(Pixel coordinate grounding data)
------
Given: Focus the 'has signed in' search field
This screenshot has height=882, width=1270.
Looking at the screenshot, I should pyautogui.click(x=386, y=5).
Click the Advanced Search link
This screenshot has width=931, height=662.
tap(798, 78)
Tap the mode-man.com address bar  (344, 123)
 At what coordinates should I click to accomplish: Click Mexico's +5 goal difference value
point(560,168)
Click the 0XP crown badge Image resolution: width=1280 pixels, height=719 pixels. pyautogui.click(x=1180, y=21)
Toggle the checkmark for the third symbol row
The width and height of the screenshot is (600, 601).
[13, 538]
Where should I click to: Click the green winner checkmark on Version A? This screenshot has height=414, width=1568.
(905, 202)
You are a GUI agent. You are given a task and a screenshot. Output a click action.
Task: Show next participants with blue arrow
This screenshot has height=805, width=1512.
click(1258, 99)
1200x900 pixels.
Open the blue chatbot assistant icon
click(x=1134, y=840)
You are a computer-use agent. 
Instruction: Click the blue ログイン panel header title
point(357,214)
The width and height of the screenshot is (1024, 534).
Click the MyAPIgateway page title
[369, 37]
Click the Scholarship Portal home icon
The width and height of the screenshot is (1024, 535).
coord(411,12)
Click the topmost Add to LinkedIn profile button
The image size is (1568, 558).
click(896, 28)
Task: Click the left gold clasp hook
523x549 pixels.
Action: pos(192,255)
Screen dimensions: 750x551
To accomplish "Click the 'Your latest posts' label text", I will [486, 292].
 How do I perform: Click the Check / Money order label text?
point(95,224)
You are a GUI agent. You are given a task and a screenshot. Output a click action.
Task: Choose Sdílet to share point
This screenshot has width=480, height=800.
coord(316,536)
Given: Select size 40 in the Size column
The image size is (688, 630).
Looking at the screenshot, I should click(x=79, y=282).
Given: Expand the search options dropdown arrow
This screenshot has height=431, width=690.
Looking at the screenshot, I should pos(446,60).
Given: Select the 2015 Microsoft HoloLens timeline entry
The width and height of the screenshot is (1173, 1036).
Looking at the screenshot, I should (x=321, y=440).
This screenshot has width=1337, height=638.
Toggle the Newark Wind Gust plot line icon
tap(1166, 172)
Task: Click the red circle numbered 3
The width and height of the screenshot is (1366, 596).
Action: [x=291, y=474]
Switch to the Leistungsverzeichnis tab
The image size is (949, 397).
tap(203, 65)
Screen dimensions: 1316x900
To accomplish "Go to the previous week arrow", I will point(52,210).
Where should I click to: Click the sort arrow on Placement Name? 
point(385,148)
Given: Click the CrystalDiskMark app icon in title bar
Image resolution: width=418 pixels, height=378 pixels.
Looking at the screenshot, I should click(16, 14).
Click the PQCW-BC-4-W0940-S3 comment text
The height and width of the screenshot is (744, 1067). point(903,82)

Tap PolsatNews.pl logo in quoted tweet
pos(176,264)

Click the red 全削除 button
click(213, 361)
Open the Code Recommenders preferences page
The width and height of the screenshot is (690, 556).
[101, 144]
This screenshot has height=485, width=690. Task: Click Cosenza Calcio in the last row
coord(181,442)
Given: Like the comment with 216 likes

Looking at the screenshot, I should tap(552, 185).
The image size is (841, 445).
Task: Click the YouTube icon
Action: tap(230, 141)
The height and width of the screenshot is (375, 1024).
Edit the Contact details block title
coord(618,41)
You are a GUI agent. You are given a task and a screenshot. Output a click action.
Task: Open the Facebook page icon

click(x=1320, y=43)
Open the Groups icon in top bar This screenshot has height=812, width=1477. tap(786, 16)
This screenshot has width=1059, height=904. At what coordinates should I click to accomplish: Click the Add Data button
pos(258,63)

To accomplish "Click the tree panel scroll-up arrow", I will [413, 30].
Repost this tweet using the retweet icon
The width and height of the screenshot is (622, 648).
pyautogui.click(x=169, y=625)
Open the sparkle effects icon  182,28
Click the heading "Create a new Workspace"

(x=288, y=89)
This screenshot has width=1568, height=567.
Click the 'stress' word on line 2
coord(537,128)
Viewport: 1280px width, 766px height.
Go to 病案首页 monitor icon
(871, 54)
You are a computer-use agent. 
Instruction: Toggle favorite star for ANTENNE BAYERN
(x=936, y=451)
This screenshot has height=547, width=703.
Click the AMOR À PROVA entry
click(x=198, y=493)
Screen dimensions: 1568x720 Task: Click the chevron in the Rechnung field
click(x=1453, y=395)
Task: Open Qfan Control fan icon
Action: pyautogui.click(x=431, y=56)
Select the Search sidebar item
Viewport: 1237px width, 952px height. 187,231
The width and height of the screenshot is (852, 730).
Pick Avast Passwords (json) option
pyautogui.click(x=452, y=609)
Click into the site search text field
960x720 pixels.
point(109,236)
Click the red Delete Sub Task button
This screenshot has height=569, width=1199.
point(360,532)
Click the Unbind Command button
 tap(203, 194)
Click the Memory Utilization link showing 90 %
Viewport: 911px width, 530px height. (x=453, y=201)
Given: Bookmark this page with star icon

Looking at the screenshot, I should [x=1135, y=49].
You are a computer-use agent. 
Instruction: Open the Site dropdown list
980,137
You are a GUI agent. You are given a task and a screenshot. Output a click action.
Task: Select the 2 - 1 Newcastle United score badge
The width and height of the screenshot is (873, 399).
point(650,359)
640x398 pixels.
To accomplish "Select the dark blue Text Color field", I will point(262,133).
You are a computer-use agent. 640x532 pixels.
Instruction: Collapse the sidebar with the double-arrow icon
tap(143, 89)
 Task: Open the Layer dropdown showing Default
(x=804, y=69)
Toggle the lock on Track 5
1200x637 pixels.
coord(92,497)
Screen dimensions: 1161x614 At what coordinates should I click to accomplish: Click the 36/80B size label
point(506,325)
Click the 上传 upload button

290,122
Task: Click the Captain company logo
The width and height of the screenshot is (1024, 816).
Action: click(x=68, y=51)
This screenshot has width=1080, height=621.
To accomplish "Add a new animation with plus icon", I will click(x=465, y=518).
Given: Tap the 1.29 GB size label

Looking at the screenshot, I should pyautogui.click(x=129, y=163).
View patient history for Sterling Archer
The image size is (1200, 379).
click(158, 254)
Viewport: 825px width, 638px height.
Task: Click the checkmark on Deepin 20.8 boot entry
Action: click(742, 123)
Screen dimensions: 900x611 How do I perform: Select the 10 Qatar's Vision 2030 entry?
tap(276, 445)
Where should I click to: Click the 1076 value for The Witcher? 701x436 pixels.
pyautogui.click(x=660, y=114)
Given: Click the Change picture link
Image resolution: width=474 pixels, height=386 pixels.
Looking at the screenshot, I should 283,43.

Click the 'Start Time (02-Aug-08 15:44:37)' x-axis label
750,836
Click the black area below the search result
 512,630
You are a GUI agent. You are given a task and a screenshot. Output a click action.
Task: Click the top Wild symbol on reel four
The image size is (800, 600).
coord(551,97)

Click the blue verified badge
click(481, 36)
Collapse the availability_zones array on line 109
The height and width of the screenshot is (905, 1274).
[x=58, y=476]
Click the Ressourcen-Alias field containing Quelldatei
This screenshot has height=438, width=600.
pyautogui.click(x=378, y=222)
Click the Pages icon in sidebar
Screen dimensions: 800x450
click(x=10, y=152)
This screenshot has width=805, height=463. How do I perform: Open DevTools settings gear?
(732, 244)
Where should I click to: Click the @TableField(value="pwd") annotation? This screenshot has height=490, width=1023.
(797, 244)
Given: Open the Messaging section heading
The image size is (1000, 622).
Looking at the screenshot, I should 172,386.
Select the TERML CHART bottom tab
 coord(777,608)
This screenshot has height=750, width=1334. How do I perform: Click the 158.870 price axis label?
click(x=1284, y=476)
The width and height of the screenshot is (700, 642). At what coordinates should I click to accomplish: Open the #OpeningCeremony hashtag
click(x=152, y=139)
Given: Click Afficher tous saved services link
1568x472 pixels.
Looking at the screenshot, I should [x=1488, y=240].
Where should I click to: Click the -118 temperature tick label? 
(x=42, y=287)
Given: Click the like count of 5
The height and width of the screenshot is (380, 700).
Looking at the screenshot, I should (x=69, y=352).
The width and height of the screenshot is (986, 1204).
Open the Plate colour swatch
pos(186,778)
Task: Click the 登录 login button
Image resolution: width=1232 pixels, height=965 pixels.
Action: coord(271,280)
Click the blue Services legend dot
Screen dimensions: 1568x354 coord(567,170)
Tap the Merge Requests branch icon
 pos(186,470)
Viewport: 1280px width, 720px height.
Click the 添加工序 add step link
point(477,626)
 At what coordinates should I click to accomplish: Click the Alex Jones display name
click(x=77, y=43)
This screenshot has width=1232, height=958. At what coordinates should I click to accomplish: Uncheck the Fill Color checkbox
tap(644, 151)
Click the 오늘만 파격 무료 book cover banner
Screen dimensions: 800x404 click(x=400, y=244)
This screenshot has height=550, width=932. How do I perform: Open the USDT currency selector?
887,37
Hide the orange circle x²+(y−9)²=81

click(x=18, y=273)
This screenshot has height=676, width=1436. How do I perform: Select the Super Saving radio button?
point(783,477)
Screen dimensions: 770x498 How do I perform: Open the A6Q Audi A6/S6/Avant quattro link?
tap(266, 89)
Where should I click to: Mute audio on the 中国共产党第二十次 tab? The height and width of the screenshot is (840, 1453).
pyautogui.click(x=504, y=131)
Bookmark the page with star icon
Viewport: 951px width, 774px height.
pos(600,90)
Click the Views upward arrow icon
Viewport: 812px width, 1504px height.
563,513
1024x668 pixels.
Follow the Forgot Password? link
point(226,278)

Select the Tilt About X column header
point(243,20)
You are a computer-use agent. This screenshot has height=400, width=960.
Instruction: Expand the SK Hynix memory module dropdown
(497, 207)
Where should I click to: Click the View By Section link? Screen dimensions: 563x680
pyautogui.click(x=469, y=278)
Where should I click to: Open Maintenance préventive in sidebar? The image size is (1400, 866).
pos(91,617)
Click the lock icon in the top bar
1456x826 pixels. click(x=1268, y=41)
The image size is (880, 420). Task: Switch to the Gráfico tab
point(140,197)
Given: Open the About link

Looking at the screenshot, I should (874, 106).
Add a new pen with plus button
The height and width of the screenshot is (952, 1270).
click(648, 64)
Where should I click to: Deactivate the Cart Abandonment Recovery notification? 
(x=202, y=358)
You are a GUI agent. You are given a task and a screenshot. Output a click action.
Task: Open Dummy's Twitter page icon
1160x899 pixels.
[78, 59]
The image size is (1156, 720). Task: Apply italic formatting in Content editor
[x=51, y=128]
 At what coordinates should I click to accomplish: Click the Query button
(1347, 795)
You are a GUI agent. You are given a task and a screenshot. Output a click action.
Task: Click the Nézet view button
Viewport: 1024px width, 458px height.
------
● **What is needed**
Look through the lines above and collect those with the word "plus".

● **Task output**
To accomplish "Add a new animation with plus icon", I will click(x=465, y=518).
Add a new pen with plus button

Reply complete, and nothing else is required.